About this exercise: The entries below should be set down again exactly, with every picture left out.

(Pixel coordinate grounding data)
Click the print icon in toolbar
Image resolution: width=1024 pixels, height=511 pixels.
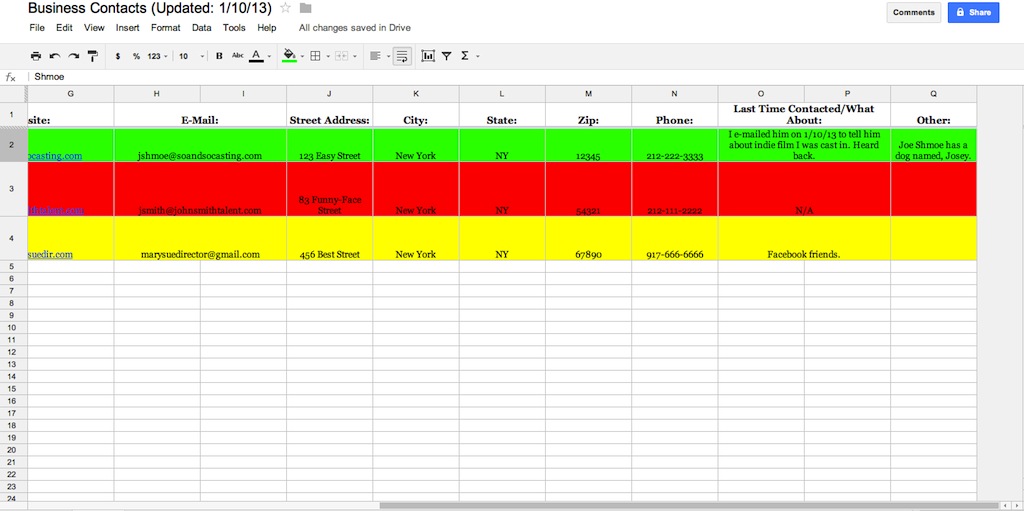[x=36, y=56]
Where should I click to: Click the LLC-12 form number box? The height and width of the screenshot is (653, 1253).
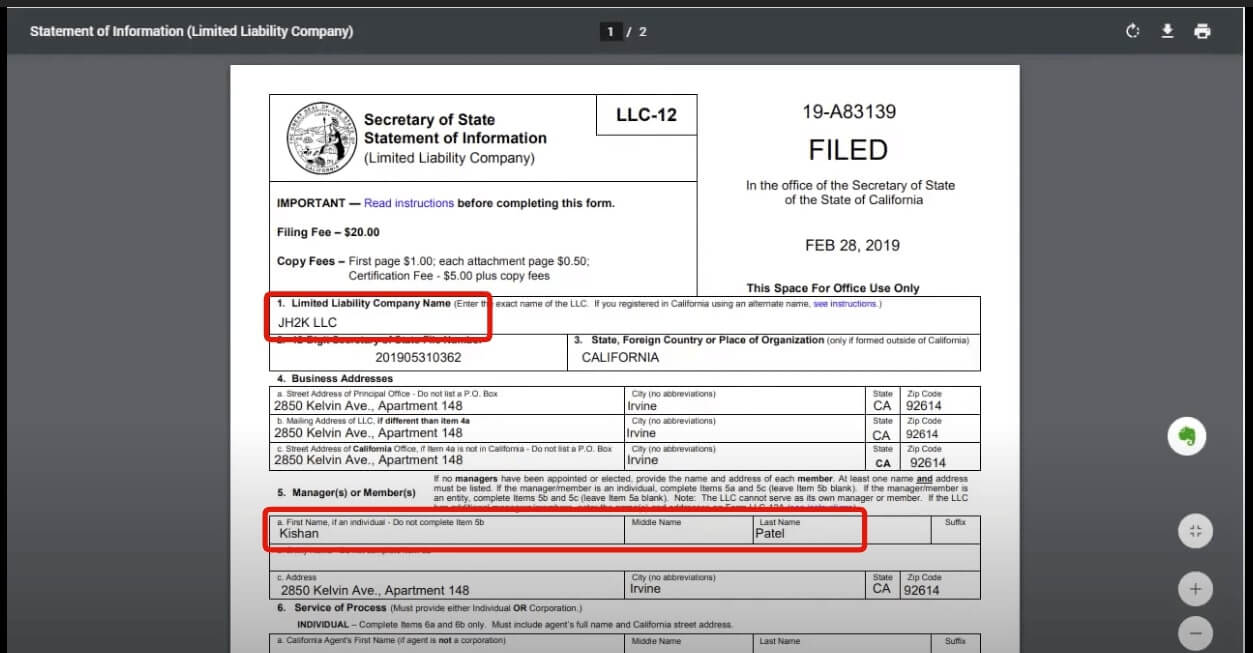(646, 115)
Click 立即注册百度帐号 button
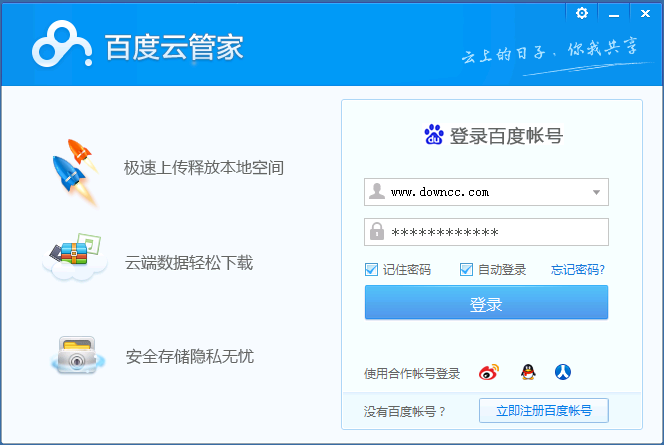 coord(543,410)
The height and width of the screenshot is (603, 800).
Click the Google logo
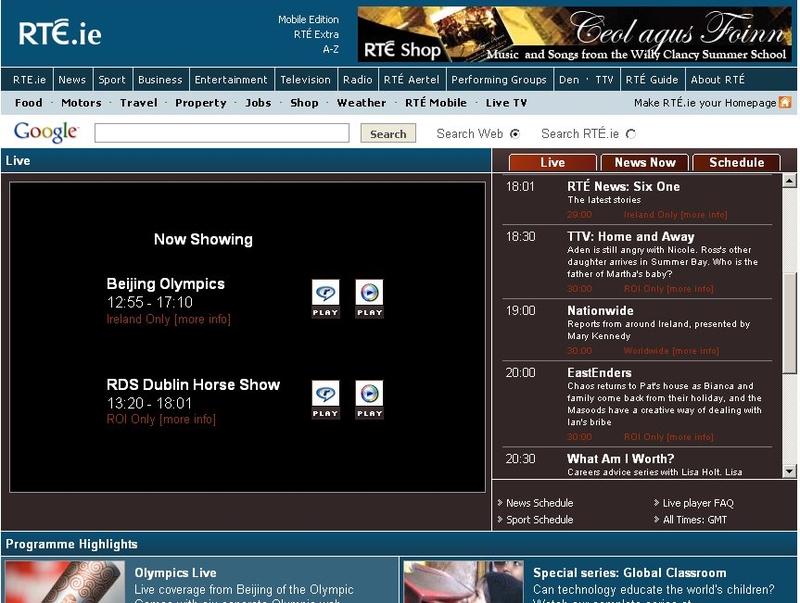point(46,133)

Response area:
Click the print icon in toolbar
Image resolution: width=1024 pixels, height=511 pixels.
[x=36, y=56]
Where should I click to: Click the LLC-12 form number box? The height and width of the screenshot is (653, 1253).
(646, 115)
Click 立即注册百度帐号 button
 coord(543,410)
The height and width of the screenshot is (603, 800).
Click the Google logo
point(46,133)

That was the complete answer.